Collected data entries:
=====

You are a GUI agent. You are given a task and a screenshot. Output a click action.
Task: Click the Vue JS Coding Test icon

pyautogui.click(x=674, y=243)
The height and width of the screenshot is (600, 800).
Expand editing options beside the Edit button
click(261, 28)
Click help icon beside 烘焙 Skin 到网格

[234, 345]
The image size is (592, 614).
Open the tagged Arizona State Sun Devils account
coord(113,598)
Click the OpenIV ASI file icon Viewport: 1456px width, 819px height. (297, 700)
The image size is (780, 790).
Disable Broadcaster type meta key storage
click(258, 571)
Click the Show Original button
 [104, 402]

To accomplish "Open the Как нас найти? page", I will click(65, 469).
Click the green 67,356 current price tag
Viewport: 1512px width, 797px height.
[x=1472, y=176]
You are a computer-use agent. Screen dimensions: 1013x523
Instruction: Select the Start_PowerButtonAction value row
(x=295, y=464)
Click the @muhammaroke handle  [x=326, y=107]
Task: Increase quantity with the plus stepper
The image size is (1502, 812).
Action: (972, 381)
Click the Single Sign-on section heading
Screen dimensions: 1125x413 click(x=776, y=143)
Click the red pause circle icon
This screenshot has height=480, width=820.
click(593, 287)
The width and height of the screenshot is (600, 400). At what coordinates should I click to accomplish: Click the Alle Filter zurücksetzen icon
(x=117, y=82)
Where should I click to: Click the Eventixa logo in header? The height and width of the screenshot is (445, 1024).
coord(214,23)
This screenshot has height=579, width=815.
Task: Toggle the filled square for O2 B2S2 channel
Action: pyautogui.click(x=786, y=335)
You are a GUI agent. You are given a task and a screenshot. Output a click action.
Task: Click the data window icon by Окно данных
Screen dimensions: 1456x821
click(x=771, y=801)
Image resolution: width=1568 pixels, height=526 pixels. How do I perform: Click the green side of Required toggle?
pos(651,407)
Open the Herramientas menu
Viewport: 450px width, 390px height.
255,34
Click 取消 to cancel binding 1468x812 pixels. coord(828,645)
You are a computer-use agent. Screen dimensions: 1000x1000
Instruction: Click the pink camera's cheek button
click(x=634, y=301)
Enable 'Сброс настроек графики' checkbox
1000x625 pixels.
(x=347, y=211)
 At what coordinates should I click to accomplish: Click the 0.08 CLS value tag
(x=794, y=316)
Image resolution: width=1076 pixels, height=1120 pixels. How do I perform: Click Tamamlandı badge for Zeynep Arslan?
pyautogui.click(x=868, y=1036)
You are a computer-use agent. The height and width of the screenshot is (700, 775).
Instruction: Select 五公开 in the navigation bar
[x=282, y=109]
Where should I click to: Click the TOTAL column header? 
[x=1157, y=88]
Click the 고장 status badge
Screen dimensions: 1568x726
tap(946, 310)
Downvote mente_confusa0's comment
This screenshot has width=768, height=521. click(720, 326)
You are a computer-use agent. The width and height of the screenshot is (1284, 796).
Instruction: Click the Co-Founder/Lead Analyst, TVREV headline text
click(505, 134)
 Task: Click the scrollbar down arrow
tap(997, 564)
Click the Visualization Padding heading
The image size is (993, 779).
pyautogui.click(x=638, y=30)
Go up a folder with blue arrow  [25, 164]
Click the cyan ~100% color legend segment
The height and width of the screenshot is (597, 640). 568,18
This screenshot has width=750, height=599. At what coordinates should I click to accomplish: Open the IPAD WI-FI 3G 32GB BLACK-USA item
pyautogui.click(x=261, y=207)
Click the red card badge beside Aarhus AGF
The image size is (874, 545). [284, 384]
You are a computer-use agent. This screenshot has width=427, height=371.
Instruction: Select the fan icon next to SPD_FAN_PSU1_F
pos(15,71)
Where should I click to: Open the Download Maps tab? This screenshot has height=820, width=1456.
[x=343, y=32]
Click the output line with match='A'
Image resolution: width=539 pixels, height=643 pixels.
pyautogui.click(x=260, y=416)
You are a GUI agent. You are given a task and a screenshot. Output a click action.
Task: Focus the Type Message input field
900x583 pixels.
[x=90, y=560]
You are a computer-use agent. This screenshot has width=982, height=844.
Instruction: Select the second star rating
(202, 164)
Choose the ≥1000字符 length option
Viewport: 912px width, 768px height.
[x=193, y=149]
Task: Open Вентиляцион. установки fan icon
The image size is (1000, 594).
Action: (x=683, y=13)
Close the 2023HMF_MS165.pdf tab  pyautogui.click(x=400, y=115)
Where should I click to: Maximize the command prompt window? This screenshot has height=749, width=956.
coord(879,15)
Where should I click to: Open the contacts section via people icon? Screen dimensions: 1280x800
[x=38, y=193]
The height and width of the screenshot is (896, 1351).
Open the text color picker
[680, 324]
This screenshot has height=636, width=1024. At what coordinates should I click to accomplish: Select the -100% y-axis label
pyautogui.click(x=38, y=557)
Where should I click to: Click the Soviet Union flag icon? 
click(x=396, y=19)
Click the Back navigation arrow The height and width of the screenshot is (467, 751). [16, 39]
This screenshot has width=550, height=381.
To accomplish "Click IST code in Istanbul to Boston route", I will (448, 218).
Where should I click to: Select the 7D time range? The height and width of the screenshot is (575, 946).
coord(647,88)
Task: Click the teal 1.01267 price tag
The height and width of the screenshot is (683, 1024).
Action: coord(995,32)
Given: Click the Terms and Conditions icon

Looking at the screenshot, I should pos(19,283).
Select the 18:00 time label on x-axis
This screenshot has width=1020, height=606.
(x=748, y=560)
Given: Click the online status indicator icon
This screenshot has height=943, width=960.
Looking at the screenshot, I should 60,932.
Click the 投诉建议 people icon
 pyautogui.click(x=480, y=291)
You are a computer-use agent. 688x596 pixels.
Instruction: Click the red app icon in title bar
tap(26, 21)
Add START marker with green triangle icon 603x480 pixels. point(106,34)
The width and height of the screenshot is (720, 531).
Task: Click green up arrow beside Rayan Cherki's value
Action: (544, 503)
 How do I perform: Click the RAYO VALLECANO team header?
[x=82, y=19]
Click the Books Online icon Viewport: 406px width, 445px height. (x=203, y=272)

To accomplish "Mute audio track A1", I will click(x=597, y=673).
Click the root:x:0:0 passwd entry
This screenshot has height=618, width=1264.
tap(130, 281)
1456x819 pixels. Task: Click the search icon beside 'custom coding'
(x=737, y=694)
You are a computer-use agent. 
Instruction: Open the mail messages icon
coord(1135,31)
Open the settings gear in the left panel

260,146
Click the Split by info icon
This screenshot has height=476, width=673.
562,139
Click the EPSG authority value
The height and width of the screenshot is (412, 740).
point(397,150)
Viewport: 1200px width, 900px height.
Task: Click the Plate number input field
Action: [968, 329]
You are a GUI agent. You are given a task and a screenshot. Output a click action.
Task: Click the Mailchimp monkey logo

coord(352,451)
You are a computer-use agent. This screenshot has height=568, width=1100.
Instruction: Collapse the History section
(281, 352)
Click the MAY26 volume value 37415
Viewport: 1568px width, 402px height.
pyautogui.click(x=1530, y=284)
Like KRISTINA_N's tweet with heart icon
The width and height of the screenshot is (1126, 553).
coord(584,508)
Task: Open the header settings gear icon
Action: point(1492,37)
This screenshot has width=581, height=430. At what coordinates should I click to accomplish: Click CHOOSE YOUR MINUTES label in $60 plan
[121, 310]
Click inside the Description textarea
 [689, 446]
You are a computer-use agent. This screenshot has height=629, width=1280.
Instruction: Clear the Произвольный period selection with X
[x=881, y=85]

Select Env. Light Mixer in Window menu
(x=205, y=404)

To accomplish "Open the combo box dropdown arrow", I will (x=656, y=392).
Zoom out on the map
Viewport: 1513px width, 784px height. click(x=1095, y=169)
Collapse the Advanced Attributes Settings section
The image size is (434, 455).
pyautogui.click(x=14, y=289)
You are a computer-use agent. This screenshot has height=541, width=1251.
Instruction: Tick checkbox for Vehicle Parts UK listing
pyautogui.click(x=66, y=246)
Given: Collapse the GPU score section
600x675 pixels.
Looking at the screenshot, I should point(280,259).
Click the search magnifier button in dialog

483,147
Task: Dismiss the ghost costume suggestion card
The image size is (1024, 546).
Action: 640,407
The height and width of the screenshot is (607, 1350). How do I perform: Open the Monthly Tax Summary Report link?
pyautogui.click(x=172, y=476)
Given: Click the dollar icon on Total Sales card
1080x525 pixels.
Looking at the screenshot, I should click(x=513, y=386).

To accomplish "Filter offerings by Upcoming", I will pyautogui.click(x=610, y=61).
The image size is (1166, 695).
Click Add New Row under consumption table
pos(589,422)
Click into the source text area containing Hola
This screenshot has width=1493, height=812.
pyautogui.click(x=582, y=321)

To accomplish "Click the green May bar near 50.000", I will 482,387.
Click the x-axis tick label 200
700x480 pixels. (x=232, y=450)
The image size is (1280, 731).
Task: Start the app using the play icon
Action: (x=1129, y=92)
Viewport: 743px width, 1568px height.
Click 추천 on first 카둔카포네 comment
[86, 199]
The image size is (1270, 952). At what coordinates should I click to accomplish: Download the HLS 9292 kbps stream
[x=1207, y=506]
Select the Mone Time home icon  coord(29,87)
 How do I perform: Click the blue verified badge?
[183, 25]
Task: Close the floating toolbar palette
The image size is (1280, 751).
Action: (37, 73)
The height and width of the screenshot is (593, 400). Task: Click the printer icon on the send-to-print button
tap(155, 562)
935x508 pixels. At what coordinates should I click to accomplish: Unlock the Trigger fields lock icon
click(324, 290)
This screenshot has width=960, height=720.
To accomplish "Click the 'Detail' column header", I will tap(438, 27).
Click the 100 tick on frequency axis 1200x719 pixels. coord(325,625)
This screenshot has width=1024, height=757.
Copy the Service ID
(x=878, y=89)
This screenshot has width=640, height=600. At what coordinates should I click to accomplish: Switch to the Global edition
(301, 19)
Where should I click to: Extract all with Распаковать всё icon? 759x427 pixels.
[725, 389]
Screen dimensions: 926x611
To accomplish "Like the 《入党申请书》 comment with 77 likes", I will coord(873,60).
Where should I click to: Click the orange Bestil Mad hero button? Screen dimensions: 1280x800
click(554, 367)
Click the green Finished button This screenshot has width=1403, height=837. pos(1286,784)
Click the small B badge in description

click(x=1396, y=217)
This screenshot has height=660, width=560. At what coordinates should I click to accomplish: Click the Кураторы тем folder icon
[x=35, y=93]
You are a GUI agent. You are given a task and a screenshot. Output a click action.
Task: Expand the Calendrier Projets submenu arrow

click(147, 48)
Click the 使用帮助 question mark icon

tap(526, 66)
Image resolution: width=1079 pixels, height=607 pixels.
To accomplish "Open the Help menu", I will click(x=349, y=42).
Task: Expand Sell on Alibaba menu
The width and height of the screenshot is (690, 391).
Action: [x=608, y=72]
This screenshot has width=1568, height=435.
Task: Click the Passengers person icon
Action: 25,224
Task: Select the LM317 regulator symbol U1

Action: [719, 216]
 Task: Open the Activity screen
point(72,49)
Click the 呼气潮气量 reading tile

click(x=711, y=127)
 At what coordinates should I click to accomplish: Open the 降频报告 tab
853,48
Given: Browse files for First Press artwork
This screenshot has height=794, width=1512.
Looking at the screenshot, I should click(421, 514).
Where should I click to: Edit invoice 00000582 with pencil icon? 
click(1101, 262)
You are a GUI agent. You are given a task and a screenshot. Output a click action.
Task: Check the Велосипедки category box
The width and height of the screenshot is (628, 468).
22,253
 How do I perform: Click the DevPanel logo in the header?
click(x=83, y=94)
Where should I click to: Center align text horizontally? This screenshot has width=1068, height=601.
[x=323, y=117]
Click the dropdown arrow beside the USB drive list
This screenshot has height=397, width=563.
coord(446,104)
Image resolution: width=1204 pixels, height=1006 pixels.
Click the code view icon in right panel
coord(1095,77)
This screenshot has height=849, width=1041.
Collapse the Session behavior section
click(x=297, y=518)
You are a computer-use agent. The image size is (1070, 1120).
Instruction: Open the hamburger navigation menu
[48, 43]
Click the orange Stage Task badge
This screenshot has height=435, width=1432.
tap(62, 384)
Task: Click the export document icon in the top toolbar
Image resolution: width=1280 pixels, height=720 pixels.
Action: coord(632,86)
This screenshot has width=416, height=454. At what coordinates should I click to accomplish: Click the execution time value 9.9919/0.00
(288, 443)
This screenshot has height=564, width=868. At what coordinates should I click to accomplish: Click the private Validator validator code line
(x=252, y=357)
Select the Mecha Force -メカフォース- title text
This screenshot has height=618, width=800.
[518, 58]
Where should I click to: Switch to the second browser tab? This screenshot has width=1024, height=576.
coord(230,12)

=====

**What is being asked**
Return word for word the lines above from the line with "has height=568, width=1100." to the line with "Viewport: 743px width, 1568px height.", including both and leaving out all others.

**Completed task**
You are a computer-use agent. This screenshot has height=568, width=1100.
Instruction: Collapse the History section
(281, 352)
Click the MAY26 volume value 37415
Viewport: 1568px width, 402px height.
pyautogui.click(x=1530, y=284)
Like KRISTINA_N's tweet with heart icon
The width and height of the screenshot is (1126, 553).
coord(584,508)
Task: Open the header settings gear icon
Action: point(1492,37)
This screenshot has width=581, height=430. At what coordinates should I click to accomplish: Click CHOOSE YOUR MINUTES label in $60 plan
[121, 310]
Click inside the Description textarea
 [689, 446]
You are a computer-use agent. This screenshot has height=629, width=1280.
Instruction: Clear the Произвольный period selection with X
[x=881, y=85]

Select Env. Light Mixer in Window menu
(x=205, y=404)

To accomplish "Open the combo box dropdown arrow", I will (x=656, y=392).
Zoom out on the map
Viewport: 1513px width, 784px height. click(x=1095, y=169)
Collapse the Advanced Attributes Settings section
The image size is (434, 455).
pyautogui.click(x=14, y=289)
You are a computer-use agent. This screenshot has height=541, width=1251.
Instruction: Tick checkbox for Vehicle Parts UK listing
pyautogui.click(x=66, y=246)
Given: Collapse the GPU score section
600x675 pixels.
Looking at the screenshot, I should point(280,259).
Click the search magnifier button in dialog

483,147
Task: Dismiss the ghost costume suggestion card
The image size is (1024, 546).
Action: 640,407
The height and width of the screenshot is (607, 1350). How do I perform: Open the Monthly Tax Summary Report link?
pyautogui.click(x=172, y=476)
Given: Click the dollar icon on Total Sales card
1080x525 pixels.
Looking at the screenshot, I should click(x=513, y=386).

To accomplish "Filter offerings by Upcoming", I will pyautogui.click(x=610, y=61).
The image size is (1166, 695).
Click Add New Row under consumption table
pos(589,422)
Click into the source text area containing Hola
This screenshot has width=1493, height=812.
pyautogui.click(x=582, y=321)

To accomplish "Click the green May bar near 50.000", I will 482,387.
Click the x-axis tick label 200
700x480 pixels. (x=232, y=450)
The image size is (1280, 731).
Task: Start the app using the play icon
Action: (x=1129, y=92)
Viewport: 743px width, 1568px height.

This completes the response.